Even with these amendments, the risk-based approach expectation still applies and financial institutions (FI) must take steps to identify and assess risks tailored to the nature/size of their business. Network analytics, in particular, prove incredibly helpful in identifying and gaining a better understanding of not only PF risk but many other types of financial crime risks.

DPRK’s Use of Chinese Intermediaries to Procure for WMD, Missile Programs a Perfect Example

A scheme used by the Democratic People’s Republic of Korea (DPRK) to procure goods used in its WMD and ballistic missile programs demonstrates why connecting ownership and control data and analyzing relationships can help FIs detect complex PF risk.

Specifically, the DPRK sells natural resources to Chinese companies that send payment to China- or Hong Kong-based front, shell, or licit trading companies, which later ship goods to the DPRK. This scheme easily could result in a breach of sanctions — one of the risks specified by the FATF.

What is notable about this scheme, however, is that some red flags associated with it show that, by connecting ownership and control data using graph technology, investigators are enabled to more quickly and effectively detect the scheme and mitigate associated risk.

#1: Many of the front & shell companies have shared:

  • corporate officers
  • authorized signers
  • addresses
  • phone numbers

#2: Often these companies receive payment for good/services unrelated to their stated business.

#3: Often these companies are ”cycled” — used to transact for a period of time, after which they are inactive and replaced by another company typically with the same address.

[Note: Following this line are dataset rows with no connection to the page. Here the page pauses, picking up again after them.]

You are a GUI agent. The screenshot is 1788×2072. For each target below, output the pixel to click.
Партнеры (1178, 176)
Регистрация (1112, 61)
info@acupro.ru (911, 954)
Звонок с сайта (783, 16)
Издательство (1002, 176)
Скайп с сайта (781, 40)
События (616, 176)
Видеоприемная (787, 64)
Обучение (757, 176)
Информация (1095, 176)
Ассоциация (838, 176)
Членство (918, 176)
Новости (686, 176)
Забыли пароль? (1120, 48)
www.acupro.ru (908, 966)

Open Data Exploration with Graph Leads to Better Risk ID & SARs

These red flags show that there are several types of relationships involved in the DPRK scheme: one-to-many, many-to-one, and many-to-many. Graph technology can quickly build a visualization of these relationships to make exploration of what is often a tremendous amount of data fast and easy. Patterns and typologies emerge to more quickly enable risk detection and focus investigators on the most important subjects of an investigation. A more complete picture of individual entities along with a relationship map also helps them craft more comprehensive, useful SARs.